Complete step by step solution:
We have, according to Bohr’s second postulate,
$mvr = \dfrac{{nh}}{{2\pi }}$ …… (1)
Where,
$m$ indicates mass of the electron.
$v$ indicates velocity of the electron.
$r$ indicates the radius of the orbit in which the electron revolves around the heavy mass called nucleus.
$n$ indicates principal quantum number.
$h$ indicates Planck’s constant.

So, rearranging the equation (1), we have:

$mvr = \dfrac{{nh}}{{2\pi }} \\ v = \dfrac{{nh}}{{2\pi mr}} \\$

In an atom, the centripetal force which is experienced by the electron, is provided by the electrostatic force of attraction present between the electron and the nucleus.

Centripetal force can be expressed by the formula:
$F = \dfrac{{m{v^2}}}{r}$
Where,
$F$ indicates the centripetal force experienced by the electron.
$r$ indicates the distance (radius) between the electron and the nucleus.

Electrostatic force can be expressed by the formula:
$F = \dfrac{{k \times Zq \times q}}{{{r^2}}}$
Where,
$F$ indicates the electrostatic force experienced by the electron.
$Z$ indicates the atomic number of the element.
$q$ indicates the charge of an electron.
$r$ indicates the distance between the electron and the nucleus.

Since, the centripetal force experienced by the electrons is equal to the electrostatic force of attraction present between the electron and the nucleus. So, we can write:

$\dfrac{{m{v^2}}}{r} = \dfrac{{k \times Zq \times q}}{{{r^2}}} \\ \dfrac{{{r^2}}}{r} = \dfrac{{k \times Zq \times q}}{{m{v^2}}} \\ r = \dfrac{{k \times Zq \times q}}{{m{v^2}}} \\$

Substituting, $v = \dfrac{{nh}}{{2\pi mr}}$ in the above equation, we get:

$r = \dfrac{{k \times Zq \times q}}{{m{v^2}}} \\ r = \dfrac{{kZ{q^2}}}{{m{{\left( {\dfrac{{nh}}{{2\pi mr}}} \right)}^2}}} \\ r = \dfrac{{kZ{q^2}}}{{m{{\left( {\dfrac{{nh}}{{2\pi mr}}} \right)}^2}}} \\ r = \dfrac{{{n^2}{h^2}}}{{4{\pi ^2}mk{q^2}}} \\$
Since, all the quantities, except $n$, are constants.

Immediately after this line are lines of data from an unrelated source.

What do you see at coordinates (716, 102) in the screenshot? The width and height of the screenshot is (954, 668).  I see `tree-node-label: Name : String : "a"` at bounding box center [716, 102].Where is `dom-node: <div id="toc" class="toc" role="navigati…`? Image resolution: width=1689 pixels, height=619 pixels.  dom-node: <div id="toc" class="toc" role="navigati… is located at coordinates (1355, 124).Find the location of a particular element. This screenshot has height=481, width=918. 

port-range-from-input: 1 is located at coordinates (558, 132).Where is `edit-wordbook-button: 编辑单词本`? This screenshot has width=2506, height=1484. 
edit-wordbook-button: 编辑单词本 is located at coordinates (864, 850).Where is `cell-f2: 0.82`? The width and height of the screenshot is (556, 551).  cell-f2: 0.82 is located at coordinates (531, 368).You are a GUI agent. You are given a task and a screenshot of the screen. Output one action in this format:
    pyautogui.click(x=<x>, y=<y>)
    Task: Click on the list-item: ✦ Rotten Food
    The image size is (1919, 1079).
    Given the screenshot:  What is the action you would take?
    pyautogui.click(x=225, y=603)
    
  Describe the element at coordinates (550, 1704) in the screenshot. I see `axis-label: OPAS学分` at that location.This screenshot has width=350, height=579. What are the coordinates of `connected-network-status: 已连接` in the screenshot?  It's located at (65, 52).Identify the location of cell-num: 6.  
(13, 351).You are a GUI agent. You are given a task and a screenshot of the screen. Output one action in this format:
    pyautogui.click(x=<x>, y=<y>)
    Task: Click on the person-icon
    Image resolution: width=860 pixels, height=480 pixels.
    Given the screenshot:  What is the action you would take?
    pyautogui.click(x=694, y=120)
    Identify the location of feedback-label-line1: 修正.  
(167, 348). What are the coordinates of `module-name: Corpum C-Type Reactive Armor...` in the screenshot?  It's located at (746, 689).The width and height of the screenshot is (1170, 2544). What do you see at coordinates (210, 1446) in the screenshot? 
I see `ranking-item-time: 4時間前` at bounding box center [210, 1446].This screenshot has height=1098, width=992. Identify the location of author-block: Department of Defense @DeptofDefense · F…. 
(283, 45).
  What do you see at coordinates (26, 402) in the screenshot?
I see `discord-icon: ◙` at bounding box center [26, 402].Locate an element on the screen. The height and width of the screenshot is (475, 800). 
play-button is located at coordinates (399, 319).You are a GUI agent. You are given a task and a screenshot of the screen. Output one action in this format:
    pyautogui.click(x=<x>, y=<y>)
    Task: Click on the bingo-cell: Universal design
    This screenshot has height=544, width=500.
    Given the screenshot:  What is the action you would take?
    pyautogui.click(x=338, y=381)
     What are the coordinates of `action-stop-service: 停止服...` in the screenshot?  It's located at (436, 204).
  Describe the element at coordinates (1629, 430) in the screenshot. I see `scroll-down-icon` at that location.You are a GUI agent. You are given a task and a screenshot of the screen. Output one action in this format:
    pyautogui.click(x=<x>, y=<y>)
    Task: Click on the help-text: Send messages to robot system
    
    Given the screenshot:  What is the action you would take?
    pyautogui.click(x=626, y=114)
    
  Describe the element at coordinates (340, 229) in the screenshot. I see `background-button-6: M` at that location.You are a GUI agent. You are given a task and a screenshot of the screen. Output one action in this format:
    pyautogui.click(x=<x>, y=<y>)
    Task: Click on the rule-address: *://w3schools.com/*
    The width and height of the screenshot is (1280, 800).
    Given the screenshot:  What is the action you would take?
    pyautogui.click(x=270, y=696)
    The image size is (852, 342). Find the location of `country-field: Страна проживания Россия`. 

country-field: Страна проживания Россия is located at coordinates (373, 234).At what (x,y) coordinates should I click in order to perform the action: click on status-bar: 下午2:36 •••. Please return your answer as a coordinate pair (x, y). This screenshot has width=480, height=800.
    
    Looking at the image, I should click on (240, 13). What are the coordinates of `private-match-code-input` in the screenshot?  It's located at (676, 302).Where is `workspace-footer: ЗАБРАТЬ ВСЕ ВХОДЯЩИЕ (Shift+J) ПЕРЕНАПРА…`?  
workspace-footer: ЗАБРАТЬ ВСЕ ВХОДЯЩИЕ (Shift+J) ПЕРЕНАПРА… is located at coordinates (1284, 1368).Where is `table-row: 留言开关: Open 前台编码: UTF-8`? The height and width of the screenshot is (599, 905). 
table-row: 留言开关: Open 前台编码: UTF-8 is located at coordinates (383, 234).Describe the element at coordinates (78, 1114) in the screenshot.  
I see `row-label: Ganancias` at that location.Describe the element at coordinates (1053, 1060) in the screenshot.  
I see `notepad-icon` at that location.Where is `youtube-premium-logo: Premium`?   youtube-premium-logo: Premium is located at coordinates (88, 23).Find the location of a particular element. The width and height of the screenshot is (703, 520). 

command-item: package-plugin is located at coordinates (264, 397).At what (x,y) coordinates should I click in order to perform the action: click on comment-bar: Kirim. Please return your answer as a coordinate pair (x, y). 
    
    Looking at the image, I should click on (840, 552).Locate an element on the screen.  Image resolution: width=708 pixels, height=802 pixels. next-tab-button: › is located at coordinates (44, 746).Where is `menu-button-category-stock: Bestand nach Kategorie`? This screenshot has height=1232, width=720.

Hence, it can be written as:
$r \propto {n^2}$
Radius varies as the square of principal quantum number.

Note: In this problem, you are asked to find the relation of radius and principal quantum number. For this, follow the Bohr’s postulate and find the equation for velocity. Substitute the velocity in the equation of radius to find the relation. It is important to note that all quantities are constant except principal quantum number.